In 1994 Landers moved further into the realm of a more traditional and less overtly conceptual form of picture making by using oblique references to Picabia, an artist who Landers admired for maintaining his creative freedom. Throughout the course of his career, Landers has gone back to Picabia, specifically his spoof of abstraction, the painting “7091”, as a touchstone. Rather than copying Picabia’s look, Landers quotes him obliquely and uses him as a symbol for his own artistic freedom, which he views as essential for his survival. Landers was now using his writing to create forms – large-scale doodles with different colored text. He also started to insert imagery into his paintings among the writing. Most importantly, this is when the chimp and clown first appear in his artwork. These two characters can be considered as surrogates for the aspects of the artist’s personality as they manifest the highs and lows characteristic of his writing; the chimp representing self-aggrandizement and the clown representing self-abasement. During this time Landers started to investigate the use of color while taking a needed break from writing by making colorful stripe paintings which were completely devoid of text.

Moving into imagery (1996– )
In 1996 Landers moved completely into the realm of imagery.

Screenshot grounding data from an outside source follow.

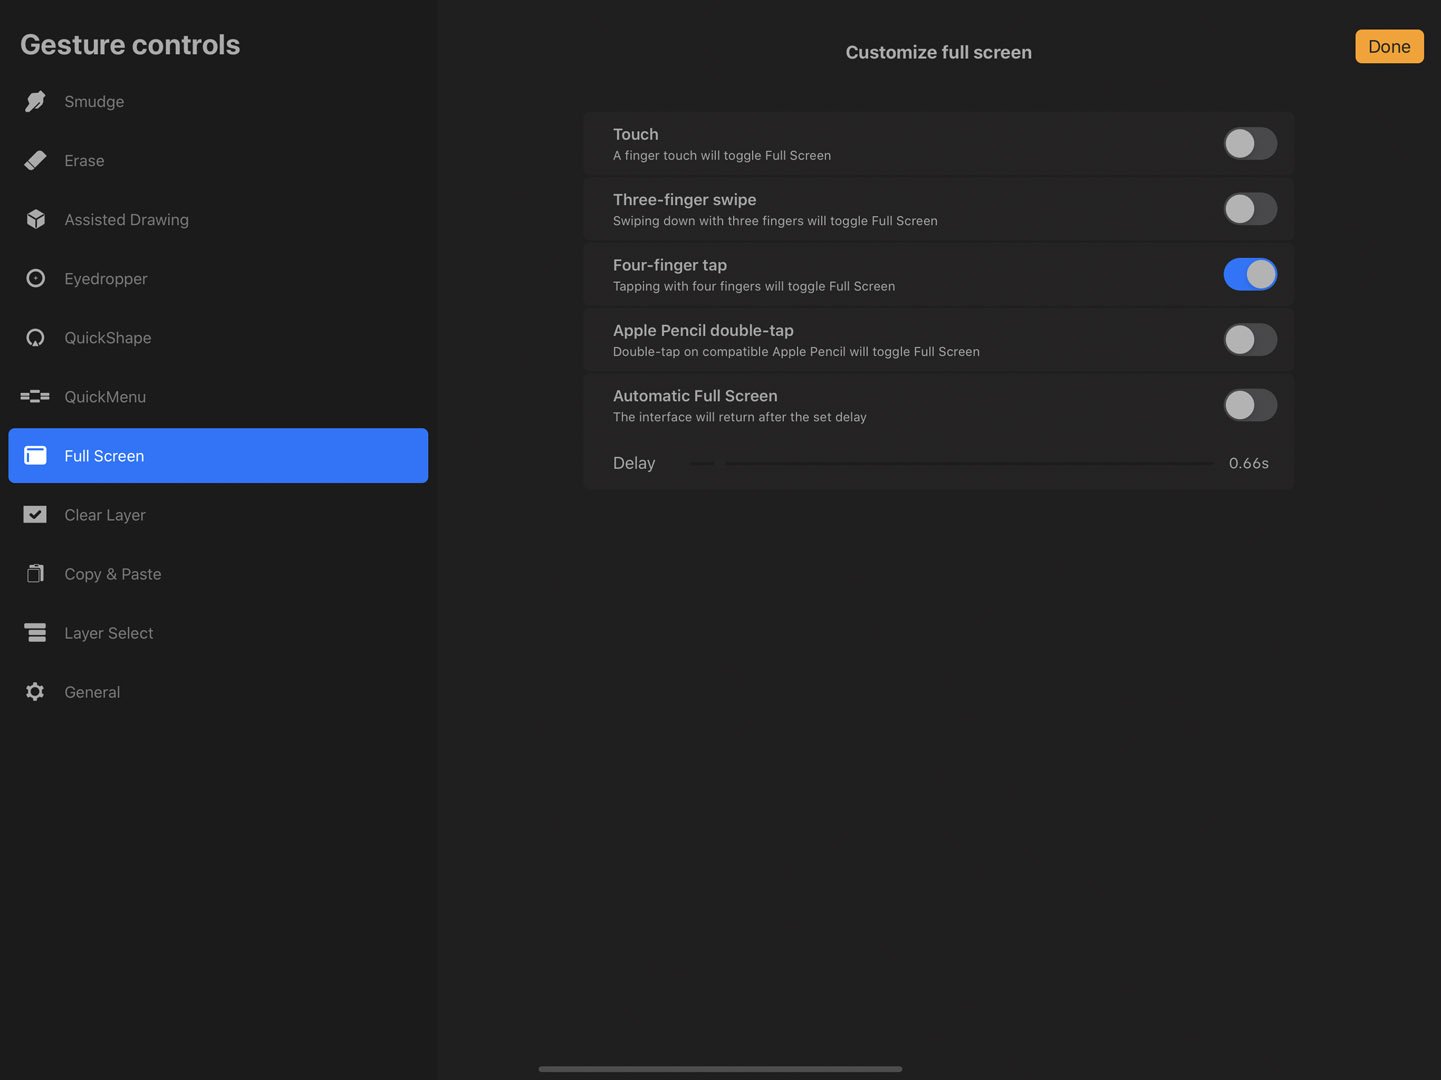Open the Copy & Paste gesture icon
Image resolution: width=1441 pixels, height=1080 pixels.
coord(35,573)
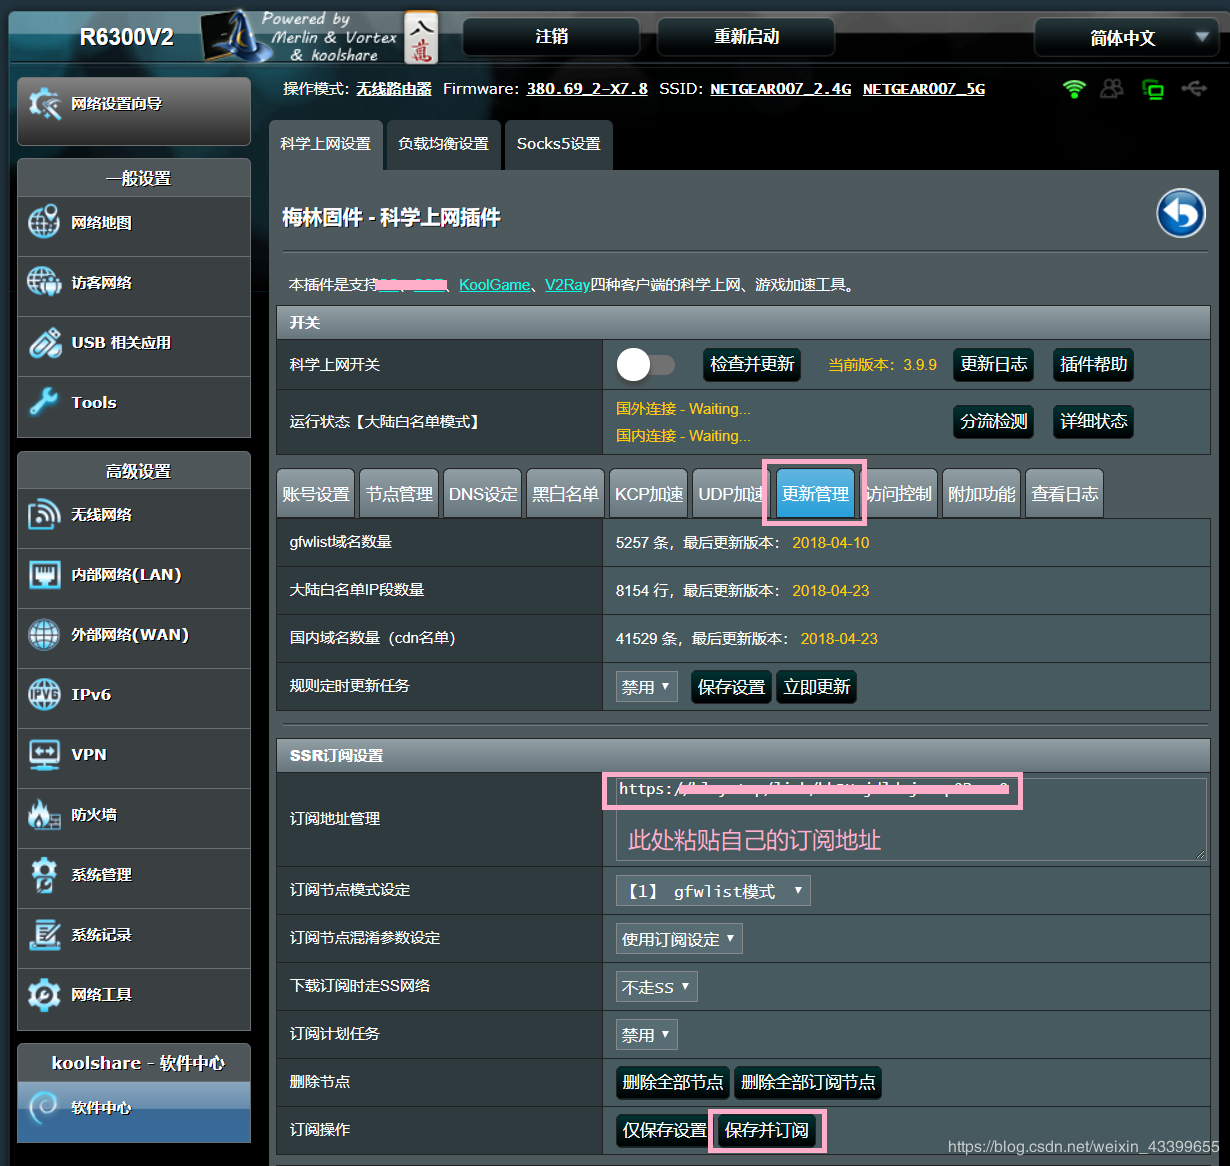Open the V2Ray link in the description
The image size is (1230, 1166).
click(x=567, y=284)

The painting Alone (1996), depicts a diminutive impasto clown in an insufficient rowboat in a vast seascape, invoking Manet’s Rochefort’s Escape. This clown, by replacing the text-as-imagery in his previous paintings, now embodied the innermost thoughts of the artist. Landers went on to paint a series of purely image paintings – clowns in perilous conditions of nature, meant to be allegorical of his new journey into the uncharted territories of painting.

It was also during this time that Landers began his monthly back-page column, “Genius Lessons”, in Spin magazine. The column ran from 1996 to 2000.

Landers began to tell the story of his life through paintings and used art history to do it. In 1996 he based an entire series of thirteen paintings on a William Hogarth painting, A Midnight Modern Conversation (1732). This autobiographical series told the story of growing up and of outgrowing the drinking-based camaraderie on which he and his friends had subsisted for so long. Landers remembers a “distinct sense of liberation on completing these works and credits them with opening up a range of possibilities for non-text based work, including narrative painting, in the broadest sense which he continues to explore today.” This body of work has been exhibited the most of any body of Landers’s work and was most recently the subject of a solo exhibition at Marianne Boesky Gallery in New York in 2011, accompanied by a fully illustrated catalogue with essay.

In 1997, continuing to represent his life and self though imagery, he presented paintings that were an amalgam of two or three art historical paintings done in a Disney-like cartoon style. For Landers, the Disney influence was important because it represented the collective unconscious of imagery for people raised in the Baby Boom era and forward. By referencing Matisse, Poussin, Homer, Gericault and Disney, he was comparing himself in order to “illustrate my or any artist’s predicament of trying to make ‘new’ art in the wake of art history, and more specifically, in the wake of my generation’s art education, which was dominated by theory, conceptual art, minimalism and process art. These shows were my humble effort to reinsert form back into conceptual art…. It was a conceptual art act that was anti-conceptual.”

1997–2000
Returning to writing for his psychological survival, Landers turned to Magritte’s Vache period for his inspiration and found painterly freedom once again. For the first time, the image came to the fore and the writing became the support structure. As Landers said, “all of my vache figures are… an extension of my clown language.” Landers used automatic drawing techniques of the Surrealists to form the image, which was never preconceived, “I’d pick up my brush and I’d paint a cartoon in the middle of a canvas, not like it, wipe it off, and repeat that process ten to twenty times…often with that many ghosts of old drawings a new drawing begins to emerge.” The majority of the paintings in this series were made between 1997 and 2000.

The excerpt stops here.